DO THIS:
Please tally the lines in the records that contain the string "Viewport", with case counting, and give only the number.

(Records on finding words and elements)
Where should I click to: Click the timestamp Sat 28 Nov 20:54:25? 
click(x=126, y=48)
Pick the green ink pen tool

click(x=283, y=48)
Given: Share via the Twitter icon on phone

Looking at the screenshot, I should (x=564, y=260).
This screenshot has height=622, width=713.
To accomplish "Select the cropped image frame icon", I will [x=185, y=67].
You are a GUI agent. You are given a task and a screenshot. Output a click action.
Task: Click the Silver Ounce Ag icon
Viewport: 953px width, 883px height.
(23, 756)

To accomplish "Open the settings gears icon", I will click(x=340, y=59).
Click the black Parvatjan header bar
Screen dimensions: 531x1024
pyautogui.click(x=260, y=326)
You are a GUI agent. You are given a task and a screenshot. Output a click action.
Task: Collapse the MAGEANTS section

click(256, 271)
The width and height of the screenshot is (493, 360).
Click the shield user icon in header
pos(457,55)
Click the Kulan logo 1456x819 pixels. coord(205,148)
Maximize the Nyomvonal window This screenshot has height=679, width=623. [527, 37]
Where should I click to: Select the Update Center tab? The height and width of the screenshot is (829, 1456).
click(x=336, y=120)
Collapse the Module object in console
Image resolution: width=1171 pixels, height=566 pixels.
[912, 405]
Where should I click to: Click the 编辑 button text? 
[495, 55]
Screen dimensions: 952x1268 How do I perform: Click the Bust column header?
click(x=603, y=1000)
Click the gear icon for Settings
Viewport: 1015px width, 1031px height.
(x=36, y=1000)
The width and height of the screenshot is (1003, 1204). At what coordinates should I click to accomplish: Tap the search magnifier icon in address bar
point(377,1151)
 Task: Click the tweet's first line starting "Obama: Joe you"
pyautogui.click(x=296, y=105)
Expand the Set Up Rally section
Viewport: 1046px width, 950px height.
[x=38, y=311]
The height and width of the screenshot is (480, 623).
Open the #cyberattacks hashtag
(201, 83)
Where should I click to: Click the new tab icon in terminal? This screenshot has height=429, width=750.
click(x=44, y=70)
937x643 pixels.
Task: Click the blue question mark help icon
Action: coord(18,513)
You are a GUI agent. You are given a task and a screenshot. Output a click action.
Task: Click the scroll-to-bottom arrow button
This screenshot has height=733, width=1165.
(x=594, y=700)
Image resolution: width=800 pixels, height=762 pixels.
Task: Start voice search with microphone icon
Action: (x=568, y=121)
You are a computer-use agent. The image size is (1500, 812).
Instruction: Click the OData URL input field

OUTPUT:
3